Don't forget an "apt-get autoremove --purge" after that. Helps to clean up random bits of headers, source, tools, qemu fluff, and other random things that are tied to old removed kernels.

 

Cool thanks for the tip

 

TIL Windows update can go stupid and eat up all the ram. Pretty sure I saw 3.5G committed out of my laptop's 8G. Chrome takes up a bunch as well, but it seems to spread the ram use over 10 or so separate processes. And it just happened to be while I was struggling with testing two palo alto VMs in vmware player that needed 5G total. The spinning rust was getting pretty angry with all the swapping.

start>run>services.msc and stop windows update service. Problem solvered.

 

There's a patch to fix that. KB3114409 i believe it was?

 

there were a few updates for this.

i think we deployed these two.

https://support.microsoft.com/en-us/kb/2938066
https://support.microsoft.com/en-us/kb/3083324


we were getting smashed with this last year.

trusted installer and svchost hogging stupid amounts of memory.

trusted installer is still a bit of a dick about it, but not as much as before.

 

An update to fix a broken update system. Oh the ironing.

 

Apparently "blkdiscard --secure" can securely wipe an SSD, where previously I used to have to do this song and dance.

Something I'm going to try when I return from annual leave.

 

I'd be curious as to whether the flash is actually entirely erased at a chip level, or whether some controllers might cheat a bit and leave things intact on the flash itself.

 

Yes, always a genuine concern with flash.

And to be honest, until Open Channel SSDs and software like LightNVM become common place...

https://en.wikipedia.org/wiki/Open-channel_SSD
http://lightnvm.io/
https://lwn.net/Articles/641247/

... we'll never be 100% sure that we can trust flash devices to be securely erased.

 

i think 3135445 also addresses this issue now.

 

I'm going to call bullshit on the fact that flash devices will never be securely erased.
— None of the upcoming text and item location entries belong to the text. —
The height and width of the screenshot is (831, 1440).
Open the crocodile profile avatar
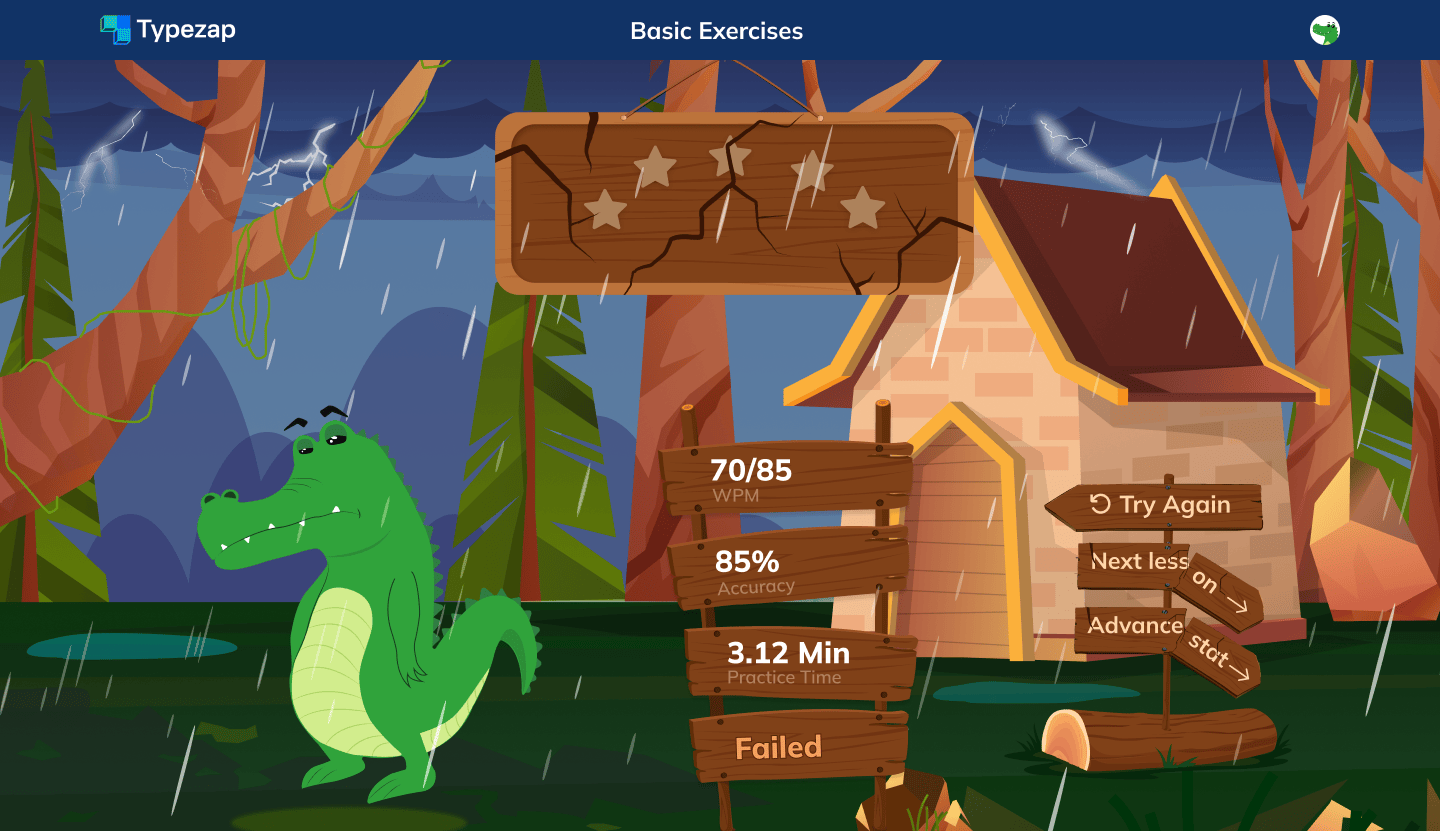(x=1324, y=30)
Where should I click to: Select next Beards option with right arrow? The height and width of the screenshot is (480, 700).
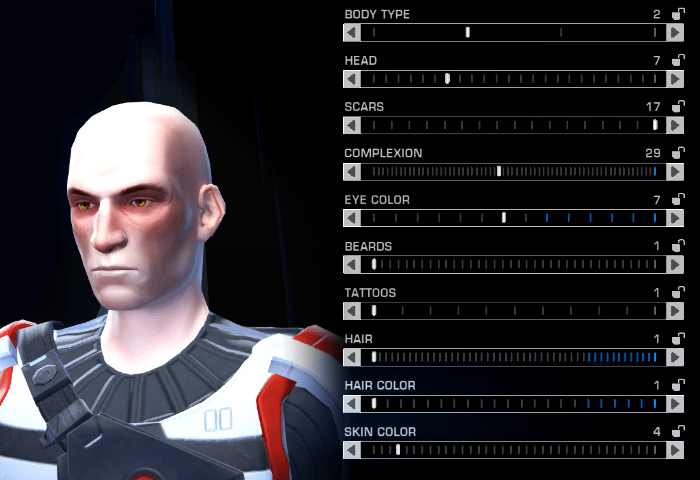[x=676, y=264]

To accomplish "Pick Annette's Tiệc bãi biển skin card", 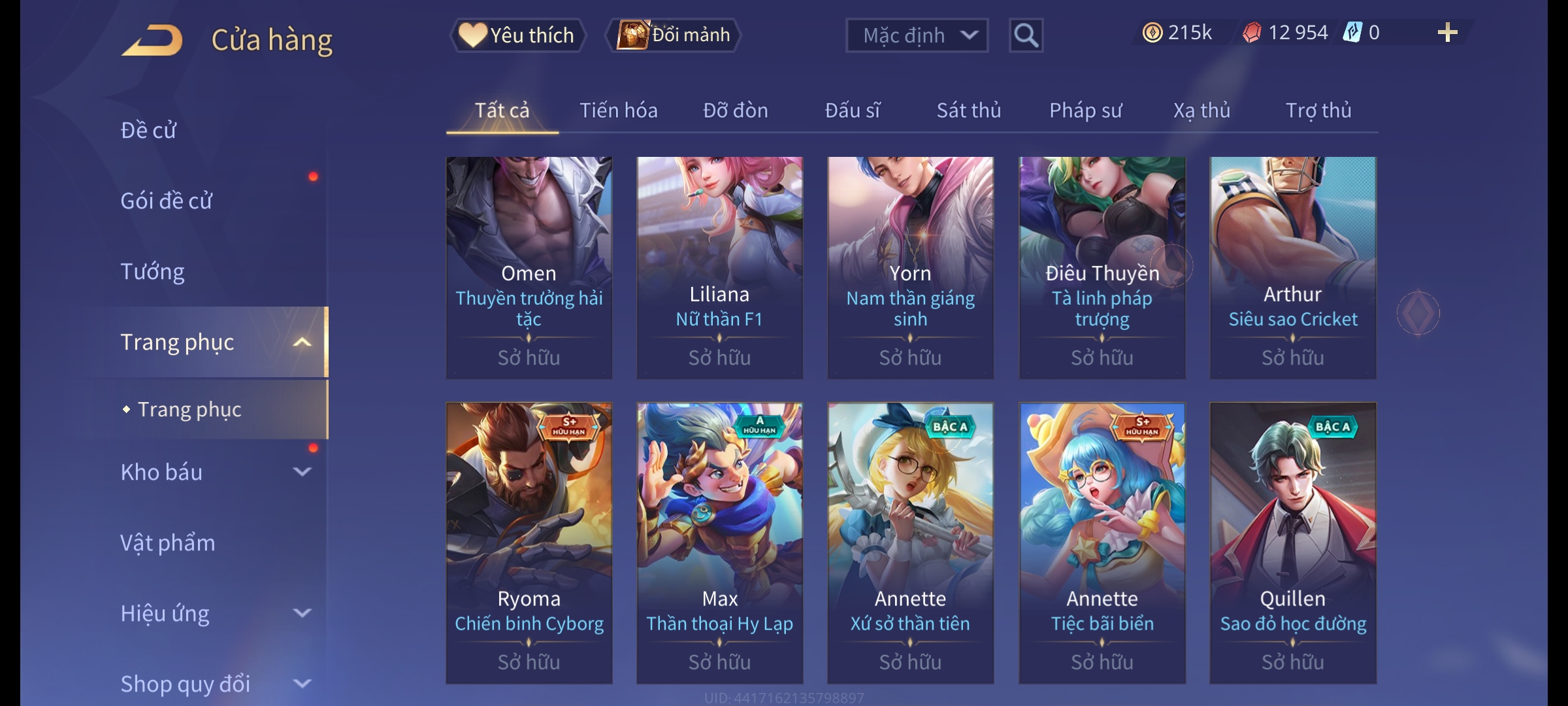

If someone can do a secure overwrite (2-pass random data for good measure) and then still manage to recover data off it, I'll eat my hat. Even writing sequential 0's should be enough to reduce the chance of successful data recovery to under 1% on any sort of modern storage device.

 

SSDs don't work that way. Just because you say "write a 0 to sector 0x1234" doesn't mean that it will end up there. The firmware can place it somewhere else for performance reasons, could de-duplicate the write, and often SSDs have spare cells off to the side for write-wear-levelling purposes (ever wondered why an SSD is 240GB, not 256GB?).

If you are writing to a firmware-controlled SSD (i.e.: almost every SSD on the market today), you have absolutely zero control of where data goes, and you cannot be 100% sure that you've even filled the drive due to spare cells and write levelling.

https://en.wikipedia.org/wiki/Wear_leveling#Techniques
"A pool of reserve space can also be kept. When a block or sector does fail, future reads and writes to it can be redirected to a replacement in that pool."

If you are writing to an Open-channel SSD, then you do have that control. Read the links I posted above to see the difference.

 

What is the risk of someone being able to construct useful data from what is left in these random leftover blocks?

 

Who are you defending against? A government actor? or bobs salvage?

The general accepted idea is that SSD's are really really bad at data integrity - hence checksuming filesystems are a must (BTRFS, ZFS, ReFS).

 

I understand how wear levelling works and what it means.

What I don't understand how you'd still be able to recover data even with this in place. Surely this reserved section is only used when blocks begin to fail? A normal, healthy SSD shouldn't be touching the reserved blocks. If they did that would defeat the purpose of being a reserved space. I could understand data recovery being a possibility if the drive wasn't healthy and there were a bunch of blocks that were readable but no longer writable, but then again it would be retired from production at this stage and most likely discarded anyway.

If someone has managed to fill a drive with 1kb .txt files and then do a secure erase, I'd really like to see proof if anyone getting a single readable thing out of it after that. If it's possible, I'd be pretty gobsmacked.